> _WHAT THE TASK ASKS_: Only a number is expected in reply: the count of lines below where the word "each" occurs.

> _INPUT RECORDS_:

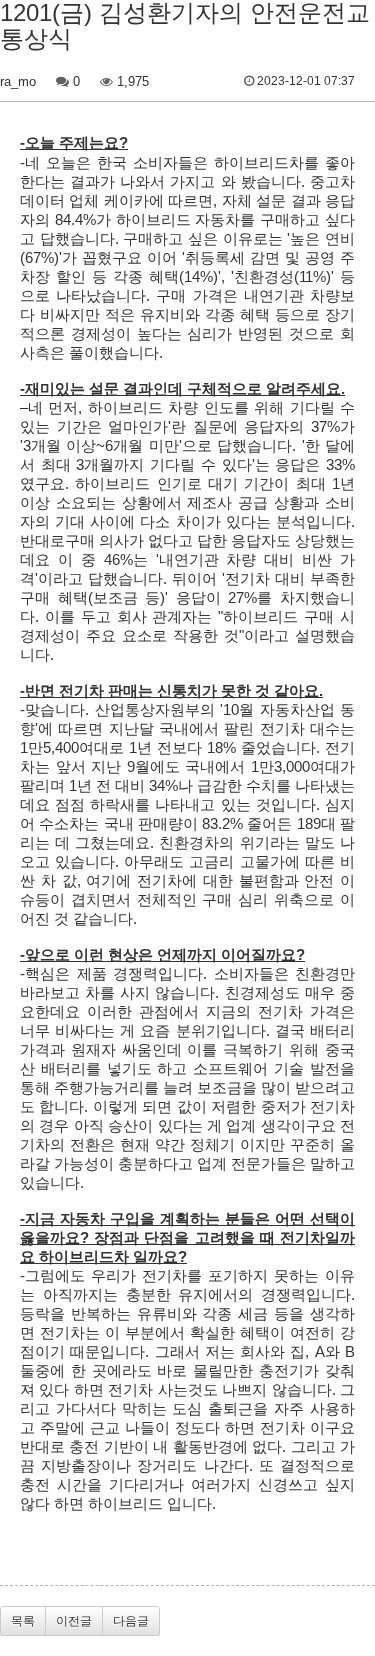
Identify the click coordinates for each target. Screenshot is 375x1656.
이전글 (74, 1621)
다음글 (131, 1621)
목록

==

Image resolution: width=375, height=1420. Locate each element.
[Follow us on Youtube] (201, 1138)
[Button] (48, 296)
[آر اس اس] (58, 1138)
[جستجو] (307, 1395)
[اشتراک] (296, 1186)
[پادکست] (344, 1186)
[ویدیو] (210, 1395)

* * *

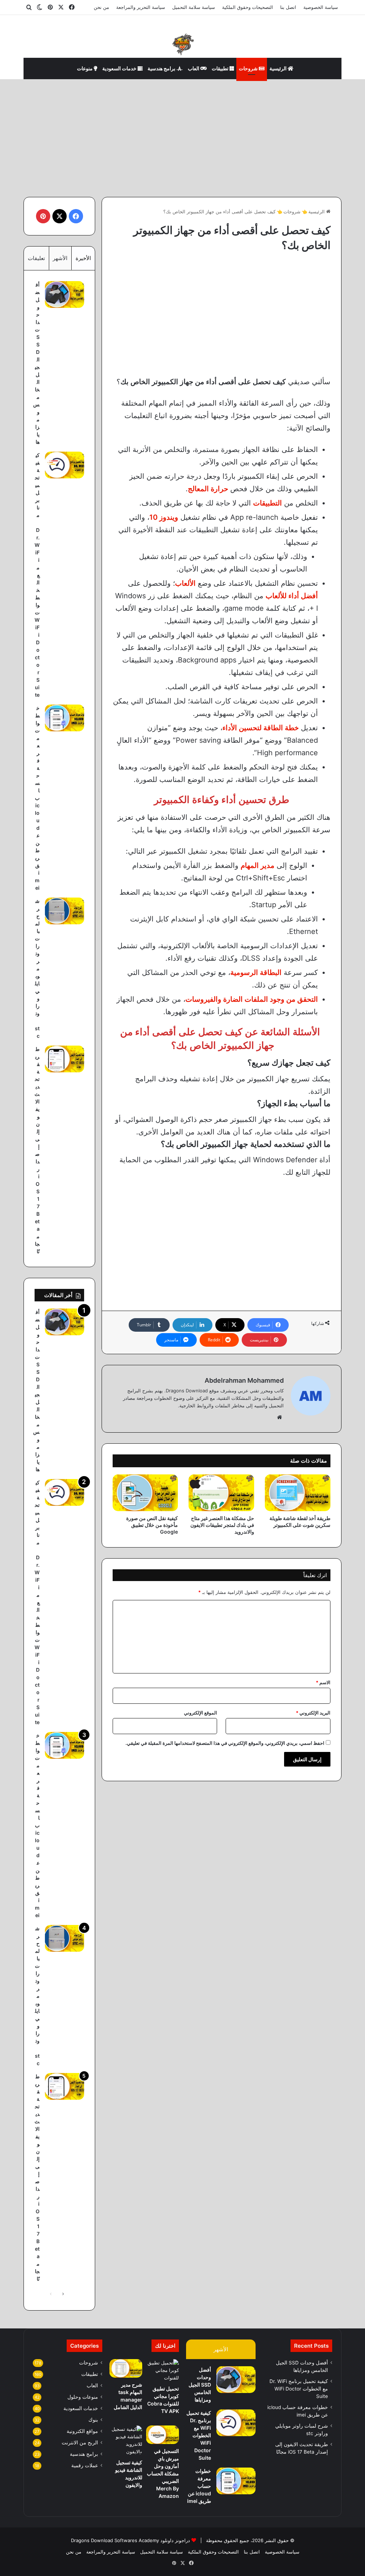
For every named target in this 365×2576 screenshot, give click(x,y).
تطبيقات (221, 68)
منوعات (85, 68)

> _EXPECTED ANSWER_: 2